Higher biomass production can be accomplished with a heterotrophic/mixotrophic growth mix using wastewater and biodiesel-derived glycerol. The lipid content can be lower in wastewater than in a synthetic medium, however. Thus, cost-benefit analyses are needed to determine when nutrient addition may be required and beneficial to foster algal growth. The lipid-extracted biomass can be used for a multitude of functions: biogas production, a biofertilizer carrier, biofertilizer itself, biochar production, and an ingredient in animal feed. Microalgal-treated wastewater may not be flawless drinking water, but it could be more suitable for irrigation purposes. Additionally, if the wastewater after the microalga harvest is subjected to water-treatment protocols, it reportedly reduces the operational cost of the water-treatment process.

===Food applications===

Auxenochlorella protothecoides is rich in polyunsaturated fatty acids which may be used as dietary supplements. Auxenochlorella protothecoides biomass has been incorporated in meat analogues and its protein isolates have been investigated for the stabilization of emulsions and foams.

The dried, milled biomass of A. protohecoides strain S106, called algal flour or whole algal flour, was approved for use as a partial replacement for some foods in 2014 by both the United States (as Generally Recognized as Safe) and Canada Health.

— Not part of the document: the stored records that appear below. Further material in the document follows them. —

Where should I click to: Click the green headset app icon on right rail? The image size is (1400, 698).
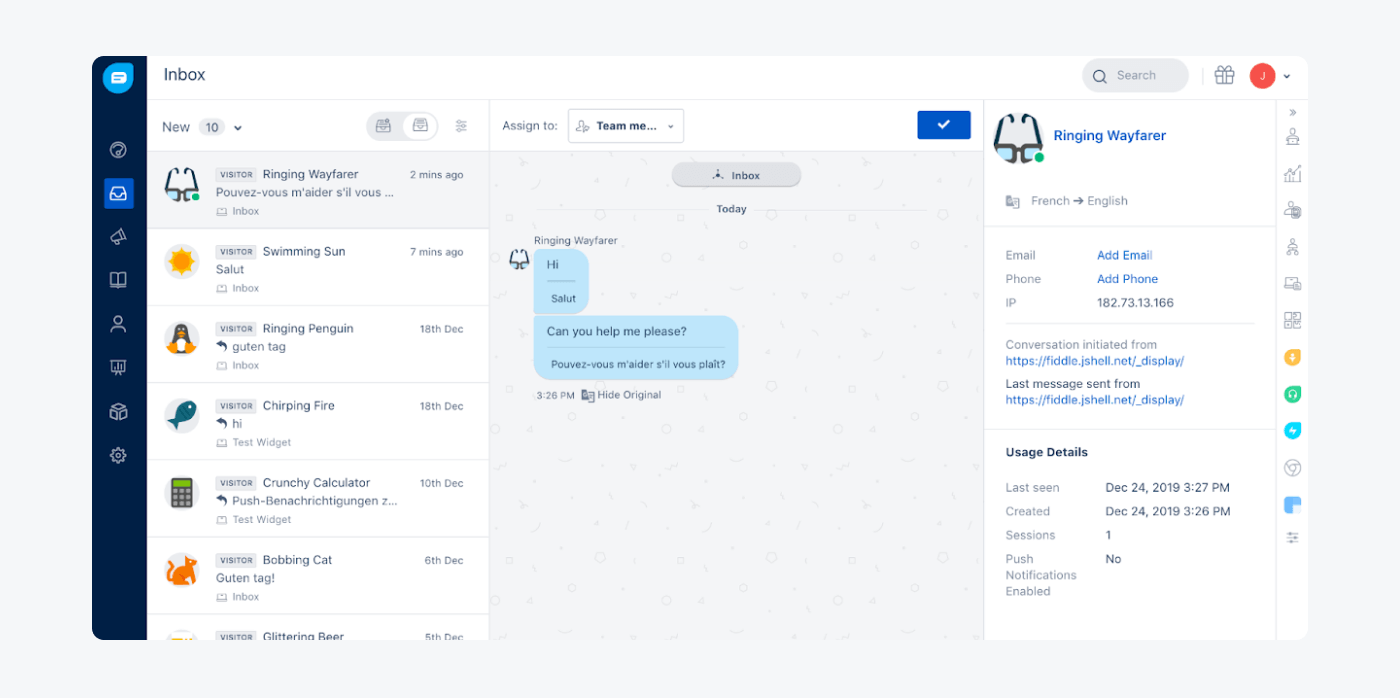tap(1292, 393)
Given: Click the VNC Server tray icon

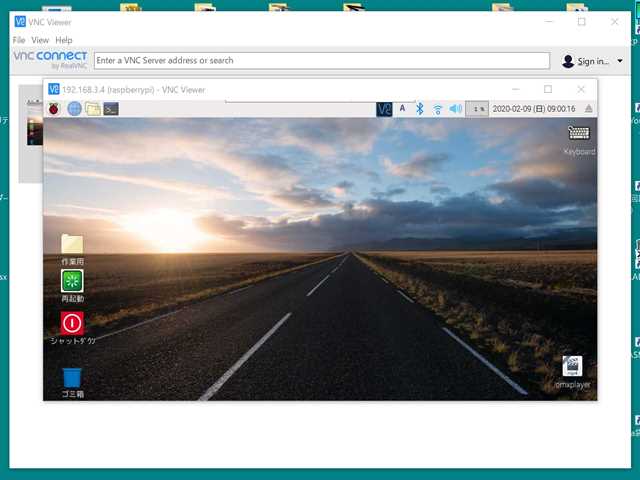Looking at the screenshot, I should 384,109.
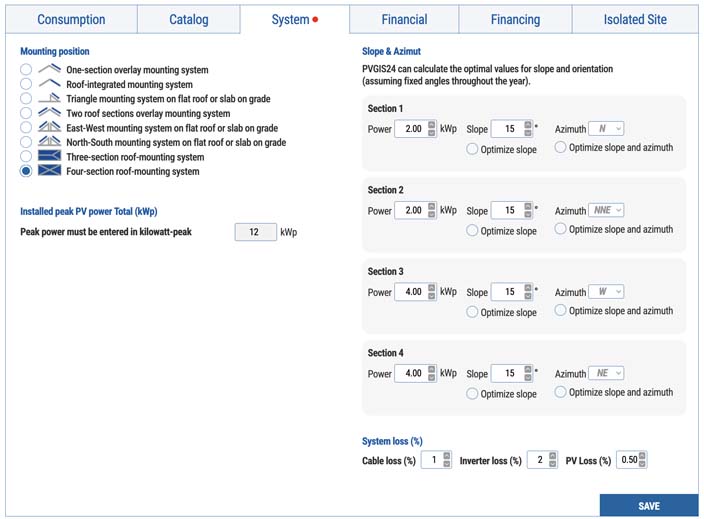Image resolution: width=704 pixels, height=519 pixels.
Task: Select the Roof-integrated mounting system radio button
Action: click(26, 85)
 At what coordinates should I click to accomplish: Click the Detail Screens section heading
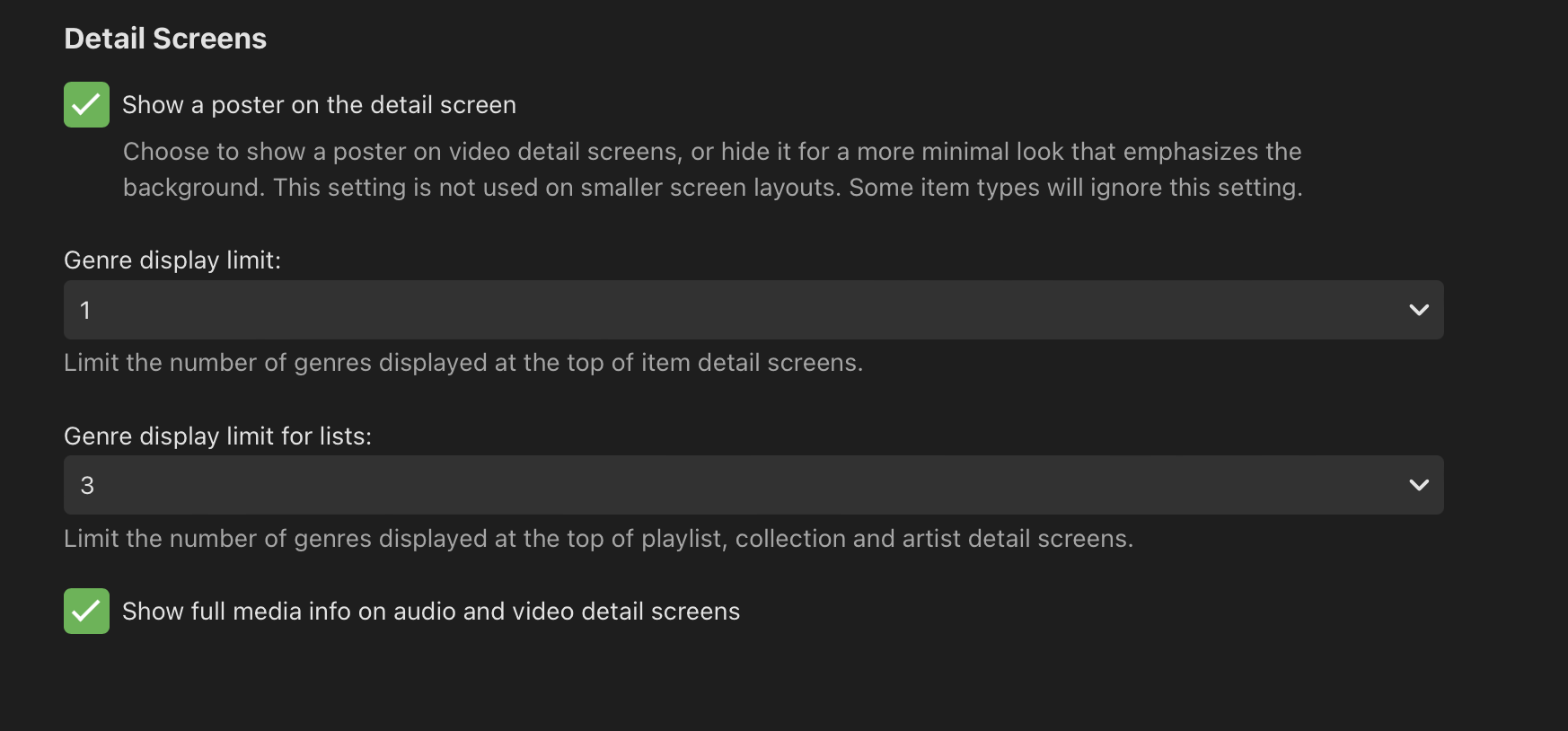[x=165, y=39]
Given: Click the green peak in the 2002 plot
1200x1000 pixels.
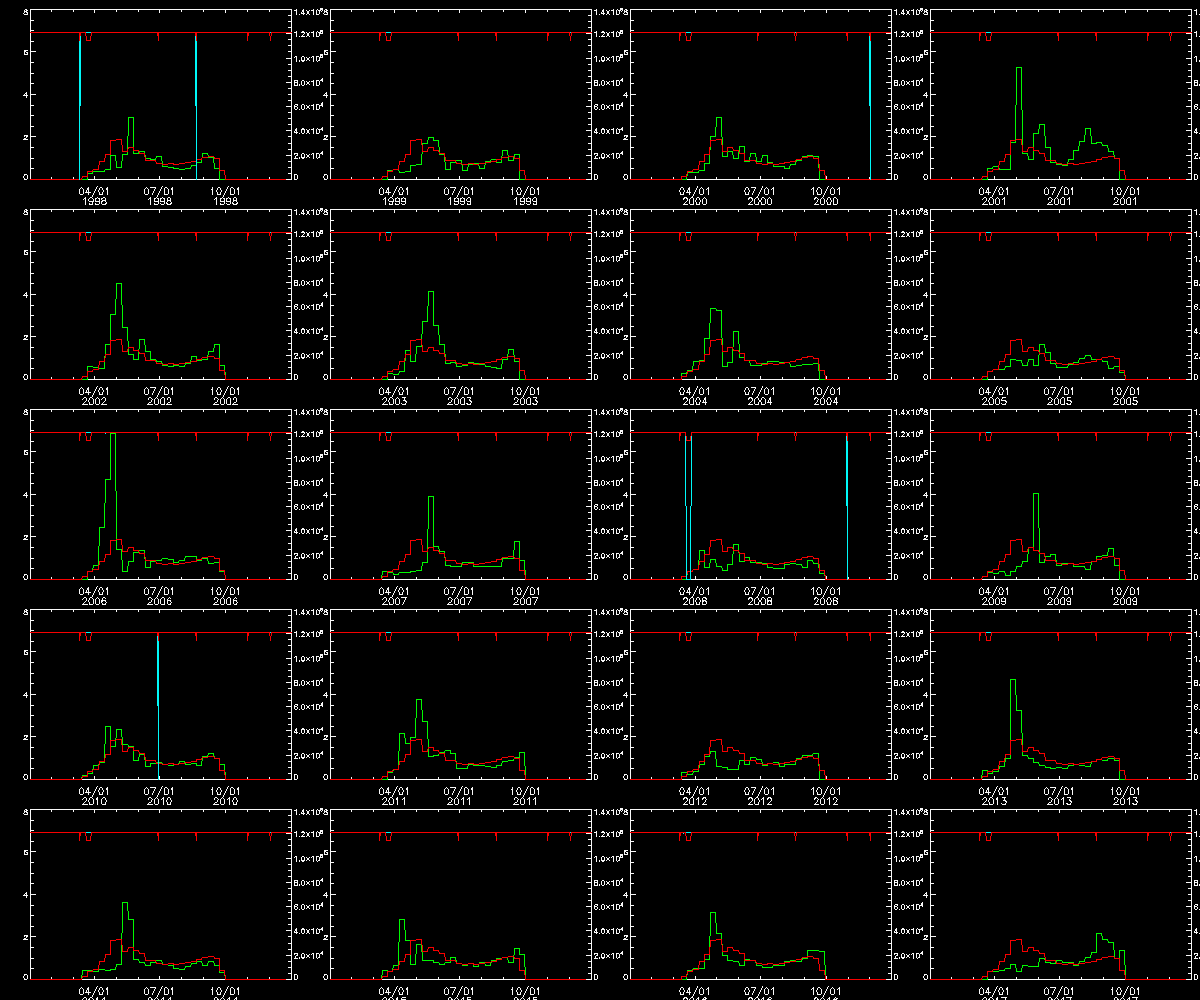Looking at the screenshot, I should click(x=119, y=285).
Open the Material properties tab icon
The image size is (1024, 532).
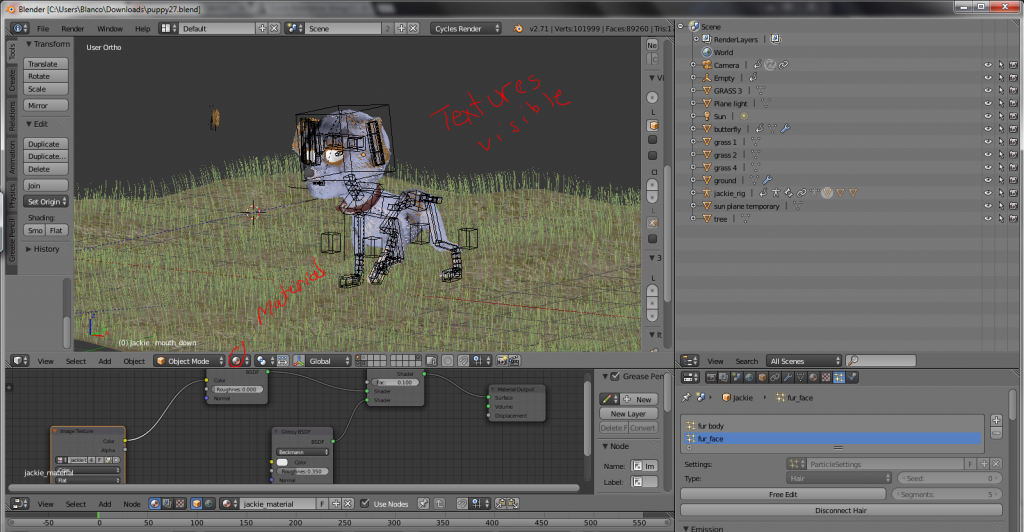(x=811, y=377)
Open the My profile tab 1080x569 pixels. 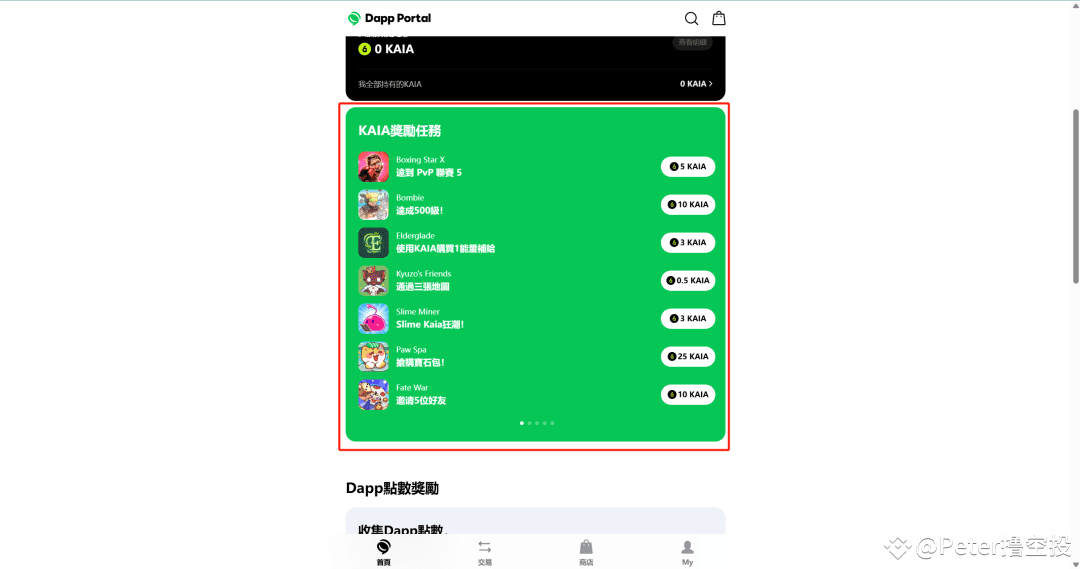click(687, 552)
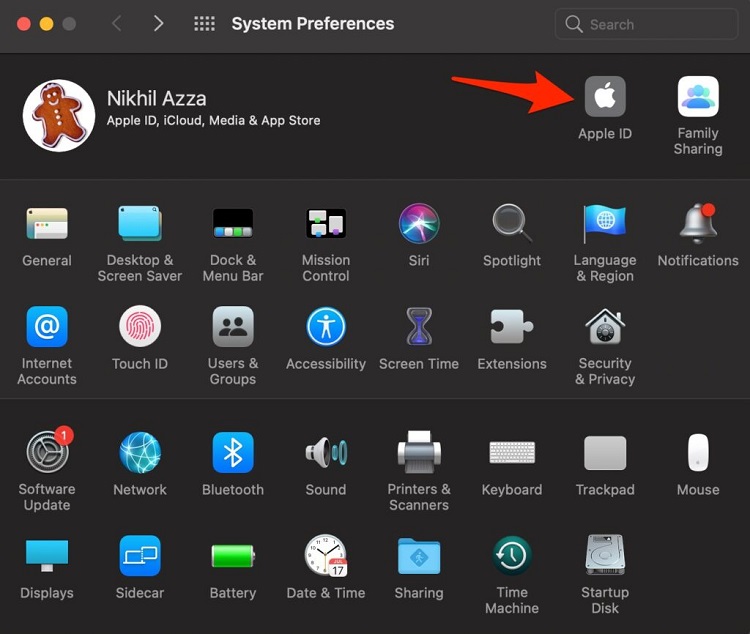Open Time Machine preferences
The height and width of the screenshot is (634, 750).
pos(511,556)
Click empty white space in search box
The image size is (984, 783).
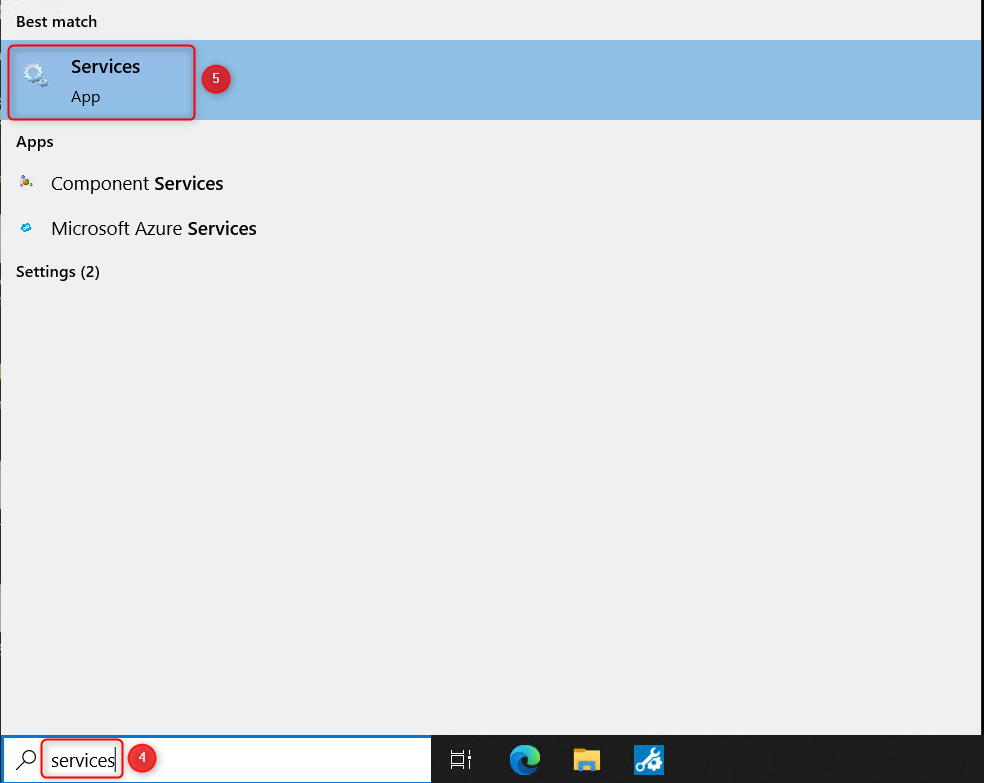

Although algal flour was approved by these agencies, Soylent announced in 2016 that it would remove algal flour from its products, citing it as a possible cause of reported gastrointestinal issues in its customers.

In the European Union in 2022, a consultation request was made to determine novel food status for algal flour. according to European Union (EU) regulations. It was concluded that A. protothecoides and other Chlorella sp. have a documented history of consumption in the EU and therefore do not fall under the scope of the EU novel food regulation, meaning it does not need pre-market authorization.